Table 4 summarizes the frequency of learning approaches grouped according to the four learning categories required for LDPs.25,26 The most common approaches involved transmitting conceptual understanding via traditional classroom-based techniques such as case discussions (42/50; 84%), lectures (40/50; 80%), and guest speakers (37/50; 74%). Other common approaches to learning included feedback from self-assessments (34/50; 68%), peer-to-peer coaching (27/50; 54%), and skill building via leadership games and simulations (25/50; 50%). Less attention was given to personal growth activities (i.e., role modeling and reflection). Online delivery of content was reported by 30% of institutions with LDPs but constituted no more than 20% in any single program.

T4
Table 4:
Approaches to Learning Categorized by 50 Participating Leadership Development Programs, From a Study of Leadership Development Programs at North American Academic Health Centers, 2015

Most of the instructors in formal LDPs were medical school faculty and deans (23/38; 61%). Other instructors included subject matter experts (12/38; 32%), organizational development or leadership consultants (9/38; 24%), business school instructors (7/38; 18%), and human resource/organizational development staff (2/38; 5%).

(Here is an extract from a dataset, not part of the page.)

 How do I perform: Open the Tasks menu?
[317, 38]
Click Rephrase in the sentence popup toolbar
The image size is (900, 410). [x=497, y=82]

The primary tangible completion requirements for formal LDPs were individual (20/50; 40%) and group (15/30; 30%) projects. Approximately one-quarter of the organizations indicated that they required leadership development plans. Most organizations issued certificates of completion for their programs (31/50; 62%). Thirty percent offered continuing education credits, only a few offered academic credits toward a degree or certificate, and none awarded academic degrees (i.e., master’s).

Program evaluation

Most organizations evaluated impact on the individual faculty participant by satisfaction surveys (43/50; 86%). Less than half of the programs indicated they used assessments of learning (19/50; 38%), measurements of postprogram individual achievement (19/50; 38%), or assessment of behavior change (15/50; 30%) by the individual.

Evaluation of the LDP’s impact on the institution was most commonly measured with retention within the organization of participating faculty or staff (28/48; 58). Research funding growth by participant (7/48; 15%) was also reported.

Discussion

To our knowledge, our study is the first comprehensive report of the state of faculty leadership development training offered by North American AHCs. Leadership development training is common at AHCs; only 1% of the 94 responding institutions reported offering no form of leadership training at all. Like organizations in the nonhealth sector, many schools reported significant investments in time and money delivering formal internal LDPs, sending faculty and staff to well-known external LDPs, and offering informal leadership workshops or seminars.

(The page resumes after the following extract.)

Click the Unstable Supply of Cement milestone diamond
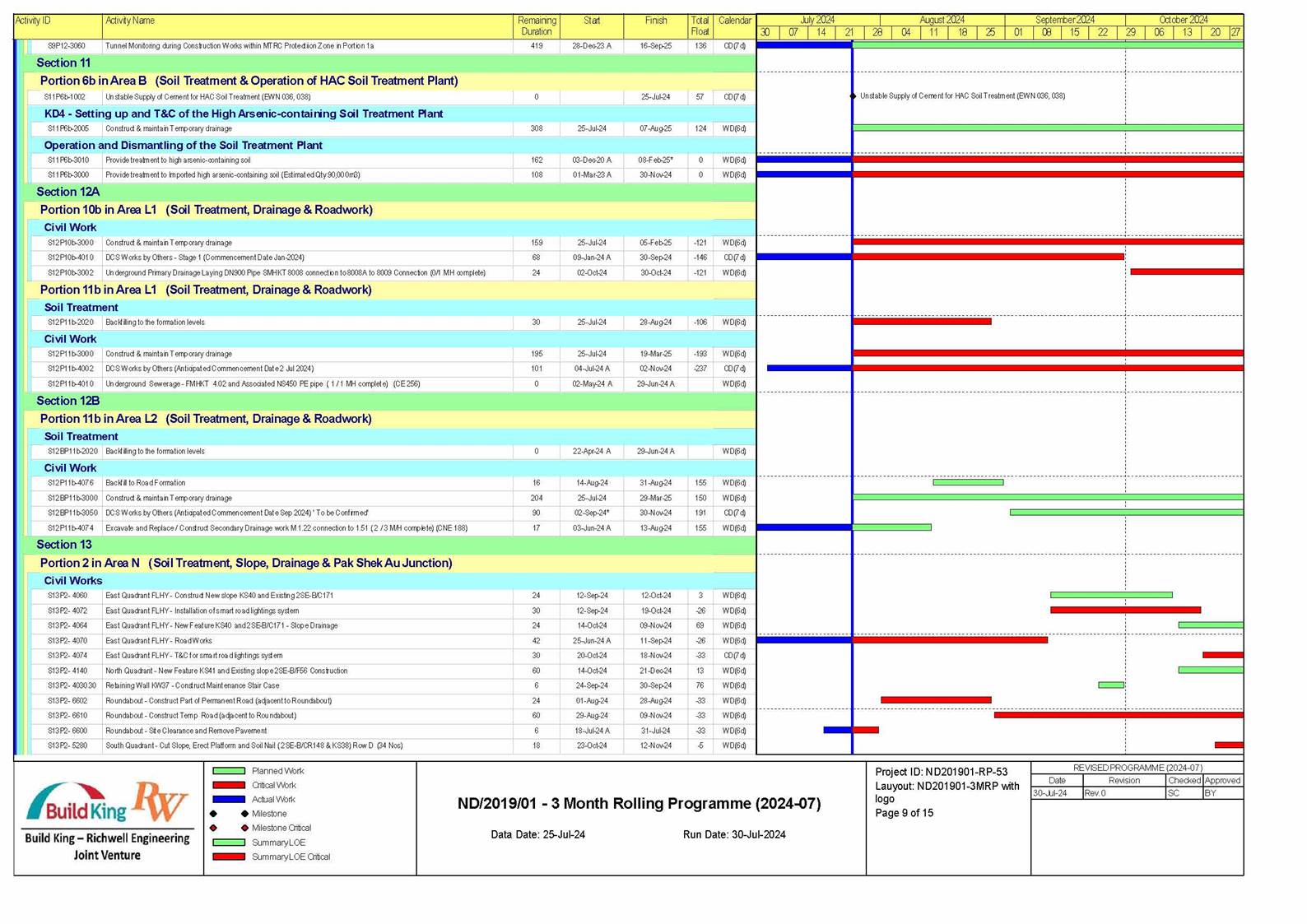1307x924 pixels. 853,96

Using a definition of leadership, leadership competency model, and/or theoretical framework of leadership as a basis for the program is of fundamental importance in designing and delivering a faculty LDP. This practice appeared to be uncommon based on responses to our survey and remains an important way that AHCs may improve their LDP content. Our findings are also consistent with prior reports, in which leadership scholars across industries have criticized program design as lacking definitions of leadership or any relationship to leadership theory and being ignorant of organizational issues, processes, and relationships.25,27–32

Leadership scholars advise that leadership development training should be contextual,5,25 and organizations should ground their program on a model that fits their individual participants and institutional needs. The University of Florida33 is an example of an institution that started with a published competency model,34 modified it based on interviews and focus groups within their own leadership context, and used it as the theoretical framework for their LDP.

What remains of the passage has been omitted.